Generally speaking, this was not a bad episode or conclusion to the series, but it does manage to showcase just how much wasted potential the show had. The events of this episode alone could have contributed to at least a few individual episodes instead of being crammed into one fast continuity. Instead, we witness Yu set out on his journey, become powerful, begin to lose his mind, and almost die all in the course of 24 minutes. On the plus side, the writers didn’t make this easy on Yu—he starts out vulnerable with only a few powers, and then begins to go crazy and become something of a threat to himself when outside forces seem to have no effect on him. Unfortunately, we don’t get the suspense that we otherwise could have had if this had happened over the course of the series.

As previously stated, this is a showcase of Charlotte’s wasted potential. Previous episodes revealed that there was a rise in the number of syndicates around the world that wanted to use the ability-wielders for their own gain (and this, presumably, is on top of the scientists who wished to gather these children and study them for research purposes). Yu’s journey also reveals that at least one country is collecting children who will eventually awaken as ability-wielders (and that he is able to even seek them out), which is a plot point that could have served to make his journey all the more difficult. Granted, this couldn’t have been stretched for too long, as Yu becomes more or less invincible over time, but it would have provided for at least a few episodes of content, instead of almost half the show being taken up by episodes focused on the Student Council going after random targets. Still, growing attached to Yu and observing his mental breakdown over a period of time would have been more gut-wrenching and heartbreaking, but we get it all in one episode.
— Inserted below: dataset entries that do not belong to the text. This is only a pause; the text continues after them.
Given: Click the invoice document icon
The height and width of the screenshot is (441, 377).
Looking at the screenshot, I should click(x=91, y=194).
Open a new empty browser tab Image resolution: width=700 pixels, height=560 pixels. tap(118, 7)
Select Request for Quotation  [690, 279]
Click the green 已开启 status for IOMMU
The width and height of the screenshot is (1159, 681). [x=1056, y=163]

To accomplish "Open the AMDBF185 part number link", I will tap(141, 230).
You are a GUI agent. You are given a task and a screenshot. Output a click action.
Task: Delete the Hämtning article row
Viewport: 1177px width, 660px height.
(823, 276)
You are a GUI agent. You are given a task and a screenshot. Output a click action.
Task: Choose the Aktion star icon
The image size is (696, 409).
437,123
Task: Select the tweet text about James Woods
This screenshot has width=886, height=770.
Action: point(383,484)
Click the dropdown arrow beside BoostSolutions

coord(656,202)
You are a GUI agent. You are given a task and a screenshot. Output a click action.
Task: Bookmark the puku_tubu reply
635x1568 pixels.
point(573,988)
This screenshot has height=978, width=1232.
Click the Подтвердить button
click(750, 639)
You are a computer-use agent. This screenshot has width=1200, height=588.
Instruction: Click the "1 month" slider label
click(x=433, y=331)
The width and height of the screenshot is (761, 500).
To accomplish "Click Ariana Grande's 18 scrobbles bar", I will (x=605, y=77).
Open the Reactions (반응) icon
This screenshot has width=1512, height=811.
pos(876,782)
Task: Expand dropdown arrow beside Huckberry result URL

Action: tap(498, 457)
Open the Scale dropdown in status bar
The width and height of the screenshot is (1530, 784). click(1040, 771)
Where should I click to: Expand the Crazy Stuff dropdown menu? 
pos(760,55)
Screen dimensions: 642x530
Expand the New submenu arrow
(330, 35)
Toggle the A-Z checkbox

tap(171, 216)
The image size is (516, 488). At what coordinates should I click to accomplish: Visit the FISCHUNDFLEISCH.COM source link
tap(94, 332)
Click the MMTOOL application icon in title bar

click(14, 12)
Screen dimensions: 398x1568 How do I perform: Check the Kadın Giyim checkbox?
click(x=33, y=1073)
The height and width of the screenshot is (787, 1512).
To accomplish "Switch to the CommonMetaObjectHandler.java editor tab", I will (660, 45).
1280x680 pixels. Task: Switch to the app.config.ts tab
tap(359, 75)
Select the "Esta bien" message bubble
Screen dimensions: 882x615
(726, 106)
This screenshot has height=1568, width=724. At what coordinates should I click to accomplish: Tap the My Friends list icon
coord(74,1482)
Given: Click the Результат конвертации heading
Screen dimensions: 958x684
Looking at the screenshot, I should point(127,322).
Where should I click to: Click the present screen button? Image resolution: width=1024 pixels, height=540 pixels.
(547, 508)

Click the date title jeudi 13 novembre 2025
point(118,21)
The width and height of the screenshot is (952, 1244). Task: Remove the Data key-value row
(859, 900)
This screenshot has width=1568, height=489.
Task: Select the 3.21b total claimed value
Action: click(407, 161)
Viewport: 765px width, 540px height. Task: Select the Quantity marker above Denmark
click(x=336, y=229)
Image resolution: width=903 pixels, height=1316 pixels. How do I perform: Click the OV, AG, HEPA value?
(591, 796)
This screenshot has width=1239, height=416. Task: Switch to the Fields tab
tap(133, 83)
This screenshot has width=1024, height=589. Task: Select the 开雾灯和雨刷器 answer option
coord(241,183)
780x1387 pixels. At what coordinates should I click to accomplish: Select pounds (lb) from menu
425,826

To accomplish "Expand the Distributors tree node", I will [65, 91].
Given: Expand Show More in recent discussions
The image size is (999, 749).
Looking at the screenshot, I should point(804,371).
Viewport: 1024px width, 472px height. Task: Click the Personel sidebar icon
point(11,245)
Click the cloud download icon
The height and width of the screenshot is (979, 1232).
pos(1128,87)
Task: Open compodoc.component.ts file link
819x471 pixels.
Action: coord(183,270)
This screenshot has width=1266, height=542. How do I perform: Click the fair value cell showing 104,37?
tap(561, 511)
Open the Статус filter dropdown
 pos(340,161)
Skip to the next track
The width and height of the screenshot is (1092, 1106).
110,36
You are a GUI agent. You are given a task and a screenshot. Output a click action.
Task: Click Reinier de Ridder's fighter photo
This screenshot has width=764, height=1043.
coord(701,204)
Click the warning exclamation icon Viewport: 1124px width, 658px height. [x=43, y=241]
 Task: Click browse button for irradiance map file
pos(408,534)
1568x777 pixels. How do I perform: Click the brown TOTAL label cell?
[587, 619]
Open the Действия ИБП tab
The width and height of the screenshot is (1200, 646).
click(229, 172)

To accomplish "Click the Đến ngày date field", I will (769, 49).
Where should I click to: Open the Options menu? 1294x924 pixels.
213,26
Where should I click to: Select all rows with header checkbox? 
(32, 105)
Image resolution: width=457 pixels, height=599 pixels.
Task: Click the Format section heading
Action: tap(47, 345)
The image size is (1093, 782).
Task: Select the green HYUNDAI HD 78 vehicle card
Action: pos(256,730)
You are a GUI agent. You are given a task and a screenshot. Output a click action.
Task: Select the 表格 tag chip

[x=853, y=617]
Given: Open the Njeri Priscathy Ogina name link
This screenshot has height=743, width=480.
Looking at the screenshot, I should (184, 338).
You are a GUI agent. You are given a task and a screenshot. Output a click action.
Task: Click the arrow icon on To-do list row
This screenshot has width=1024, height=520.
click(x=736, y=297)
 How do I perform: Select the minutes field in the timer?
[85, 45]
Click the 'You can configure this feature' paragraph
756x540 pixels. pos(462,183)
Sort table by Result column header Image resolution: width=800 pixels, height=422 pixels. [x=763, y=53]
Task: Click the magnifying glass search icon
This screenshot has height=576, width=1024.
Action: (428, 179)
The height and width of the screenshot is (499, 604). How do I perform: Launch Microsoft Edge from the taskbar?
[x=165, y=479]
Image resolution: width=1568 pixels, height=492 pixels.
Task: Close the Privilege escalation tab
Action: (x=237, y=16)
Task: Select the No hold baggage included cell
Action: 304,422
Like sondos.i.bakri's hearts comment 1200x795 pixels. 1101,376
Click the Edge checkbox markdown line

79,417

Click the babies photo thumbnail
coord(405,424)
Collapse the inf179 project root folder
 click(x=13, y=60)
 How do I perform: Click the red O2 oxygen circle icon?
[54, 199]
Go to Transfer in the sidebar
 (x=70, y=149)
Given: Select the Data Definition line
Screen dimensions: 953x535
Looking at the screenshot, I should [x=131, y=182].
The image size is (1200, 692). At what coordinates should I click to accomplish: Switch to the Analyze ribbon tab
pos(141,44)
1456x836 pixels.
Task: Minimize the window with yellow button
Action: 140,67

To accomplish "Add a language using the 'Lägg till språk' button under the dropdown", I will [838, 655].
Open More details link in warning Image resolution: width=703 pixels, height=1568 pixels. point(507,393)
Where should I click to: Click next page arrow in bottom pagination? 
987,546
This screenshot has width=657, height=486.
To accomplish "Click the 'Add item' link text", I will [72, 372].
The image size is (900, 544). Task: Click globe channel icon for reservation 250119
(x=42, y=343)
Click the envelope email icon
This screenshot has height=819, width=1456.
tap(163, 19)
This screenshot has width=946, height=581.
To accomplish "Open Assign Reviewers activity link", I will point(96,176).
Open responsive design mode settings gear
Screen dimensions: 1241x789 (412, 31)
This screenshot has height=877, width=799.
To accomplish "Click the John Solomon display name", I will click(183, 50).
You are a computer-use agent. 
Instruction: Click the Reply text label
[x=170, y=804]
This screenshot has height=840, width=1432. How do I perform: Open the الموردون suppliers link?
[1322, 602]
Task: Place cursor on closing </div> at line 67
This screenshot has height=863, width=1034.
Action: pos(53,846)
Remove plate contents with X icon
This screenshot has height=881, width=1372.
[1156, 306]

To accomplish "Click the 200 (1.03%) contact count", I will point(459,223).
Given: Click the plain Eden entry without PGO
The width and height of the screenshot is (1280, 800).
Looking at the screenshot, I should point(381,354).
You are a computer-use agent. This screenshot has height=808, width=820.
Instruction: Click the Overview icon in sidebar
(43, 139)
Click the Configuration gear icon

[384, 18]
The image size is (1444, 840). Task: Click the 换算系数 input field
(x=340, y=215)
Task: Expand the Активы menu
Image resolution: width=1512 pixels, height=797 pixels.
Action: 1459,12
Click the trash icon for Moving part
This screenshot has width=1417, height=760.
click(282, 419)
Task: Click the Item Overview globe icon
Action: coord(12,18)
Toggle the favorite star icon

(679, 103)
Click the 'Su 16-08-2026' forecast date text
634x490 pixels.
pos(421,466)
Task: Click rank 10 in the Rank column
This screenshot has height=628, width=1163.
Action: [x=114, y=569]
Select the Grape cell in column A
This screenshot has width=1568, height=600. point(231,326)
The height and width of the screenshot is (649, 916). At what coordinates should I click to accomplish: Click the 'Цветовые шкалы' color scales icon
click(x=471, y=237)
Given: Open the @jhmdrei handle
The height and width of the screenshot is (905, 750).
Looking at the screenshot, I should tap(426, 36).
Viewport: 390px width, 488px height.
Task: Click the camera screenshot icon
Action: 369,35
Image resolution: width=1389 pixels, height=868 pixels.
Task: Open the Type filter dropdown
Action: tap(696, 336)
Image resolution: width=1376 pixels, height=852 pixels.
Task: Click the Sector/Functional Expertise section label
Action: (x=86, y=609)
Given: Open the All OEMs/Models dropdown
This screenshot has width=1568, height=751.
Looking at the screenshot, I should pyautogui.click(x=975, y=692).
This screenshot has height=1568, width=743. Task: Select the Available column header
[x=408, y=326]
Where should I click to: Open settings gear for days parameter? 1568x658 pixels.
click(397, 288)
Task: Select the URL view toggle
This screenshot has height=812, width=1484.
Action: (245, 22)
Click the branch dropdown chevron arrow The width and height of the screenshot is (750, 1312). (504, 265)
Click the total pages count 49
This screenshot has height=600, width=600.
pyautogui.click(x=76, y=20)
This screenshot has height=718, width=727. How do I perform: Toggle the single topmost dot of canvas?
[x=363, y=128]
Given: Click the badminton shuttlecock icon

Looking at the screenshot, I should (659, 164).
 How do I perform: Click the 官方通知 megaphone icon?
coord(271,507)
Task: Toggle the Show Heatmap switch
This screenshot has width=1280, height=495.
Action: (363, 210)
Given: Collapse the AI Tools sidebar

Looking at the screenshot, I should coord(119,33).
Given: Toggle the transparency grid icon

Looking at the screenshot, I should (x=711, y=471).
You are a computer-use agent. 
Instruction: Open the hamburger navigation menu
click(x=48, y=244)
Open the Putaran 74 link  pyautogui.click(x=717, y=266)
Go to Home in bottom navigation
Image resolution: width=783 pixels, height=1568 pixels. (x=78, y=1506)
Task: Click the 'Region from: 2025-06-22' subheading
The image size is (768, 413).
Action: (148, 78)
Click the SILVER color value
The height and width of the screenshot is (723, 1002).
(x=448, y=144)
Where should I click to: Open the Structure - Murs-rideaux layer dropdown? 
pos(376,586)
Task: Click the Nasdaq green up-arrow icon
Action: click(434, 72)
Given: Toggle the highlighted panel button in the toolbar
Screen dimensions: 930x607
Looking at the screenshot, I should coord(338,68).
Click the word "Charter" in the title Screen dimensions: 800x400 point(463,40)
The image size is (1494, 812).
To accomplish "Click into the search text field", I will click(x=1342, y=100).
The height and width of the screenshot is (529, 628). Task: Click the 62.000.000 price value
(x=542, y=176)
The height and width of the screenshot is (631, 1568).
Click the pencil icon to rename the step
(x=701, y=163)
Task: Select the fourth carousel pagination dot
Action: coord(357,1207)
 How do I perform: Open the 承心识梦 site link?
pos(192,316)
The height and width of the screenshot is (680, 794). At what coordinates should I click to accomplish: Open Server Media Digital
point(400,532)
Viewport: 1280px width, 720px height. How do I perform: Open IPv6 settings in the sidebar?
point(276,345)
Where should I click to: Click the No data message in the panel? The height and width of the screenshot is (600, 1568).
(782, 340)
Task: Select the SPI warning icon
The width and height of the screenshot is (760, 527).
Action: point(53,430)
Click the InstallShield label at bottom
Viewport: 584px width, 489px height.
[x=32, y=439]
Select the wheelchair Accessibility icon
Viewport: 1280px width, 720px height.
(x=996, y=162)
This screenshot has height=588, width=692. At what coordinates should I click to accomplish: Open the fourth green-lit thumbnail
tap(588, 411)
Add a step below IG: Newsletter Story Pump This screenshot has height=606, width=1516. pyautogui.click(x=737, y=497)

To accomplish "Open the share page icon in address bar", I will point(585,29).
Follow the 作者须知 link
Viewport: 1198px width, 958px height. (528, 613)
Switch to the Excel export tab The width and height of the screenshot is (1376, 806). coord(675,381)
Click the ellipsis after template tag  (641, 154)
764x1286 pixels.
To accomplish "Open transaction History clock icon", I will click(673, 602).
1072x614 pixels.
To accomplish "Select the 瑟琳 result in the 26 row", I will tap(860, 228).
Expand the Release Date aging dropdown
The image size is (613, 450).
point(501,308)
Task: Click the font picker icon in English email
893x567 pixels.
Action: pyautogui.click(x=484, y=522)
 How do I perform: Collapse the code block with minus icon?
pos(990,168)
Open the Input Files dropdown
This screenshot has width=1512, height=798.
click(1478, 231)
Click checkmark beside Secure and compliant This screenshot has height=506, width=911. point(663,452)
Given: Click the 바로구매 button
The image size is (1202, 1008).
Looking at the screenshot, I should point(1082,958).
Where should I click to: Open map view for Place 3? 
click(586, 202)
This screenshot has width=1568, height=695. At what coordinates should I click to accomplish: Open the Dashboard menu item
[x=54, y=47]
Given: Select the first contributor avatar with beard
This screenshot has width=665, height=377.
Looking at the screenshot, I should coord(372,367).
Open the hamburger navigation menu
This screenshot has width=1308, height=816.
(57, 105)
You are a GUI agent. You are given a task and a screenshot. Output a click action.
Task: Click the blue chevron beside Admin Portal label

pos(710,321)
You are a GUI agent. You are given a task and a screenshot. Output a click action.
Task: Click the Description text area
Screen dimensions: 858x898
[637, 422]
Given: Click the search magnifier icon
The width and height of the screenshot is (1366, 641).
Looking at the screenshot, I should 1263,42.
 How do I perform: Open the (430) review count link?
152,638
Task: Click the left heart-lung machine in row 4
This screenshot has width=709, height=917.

At the end of the day, Charlotte was a bit disappointing. To their credit, the writers did manage to work in some truly great moments, but the overall package falls short, and this finale suffers for it. While not terrible by any means, it highlights how much their really was to this story, and how much potential there was in this world of children with special powers. Had more effort been put into focusing on that, along with Yu’s personal growth, this could have been a very memorable show. Sadly, that is not the case. The series does wrap up nicely with a happy (albeit slightly bittersweet) ending, but it would have felt more rewarding had we journeyed with Yu in greater depth.

A Christian Perspective:

The Bible talks a lot about persevering in our faith. Hebrews 10:19-12:29 is a good example. Although there may be tough times ahead—times where being faithful will either cost us something or where faith itself just feels hard—we are promised it will pay off. In this episode, Yu is a good example of perseverance, though his is a physical perseverance as opposed to spiritual. Still, we get a good idea of what it looks like to persevere despite hard circumstances. Leaving everything and everyone he has ever known to embark on a solo mission to track down every ability-wielder on the planet seems hard enough, but when the strain begins to take its toll on his health and sanity he still presses on towards his goal. Granted, he struggles with temptations, but he still continues on his path. Even when he gains the ability to heal and realizes that he could easily heal his eye and time jump to save Kumagami, he resists the urge and instead pushes forward with the present plan.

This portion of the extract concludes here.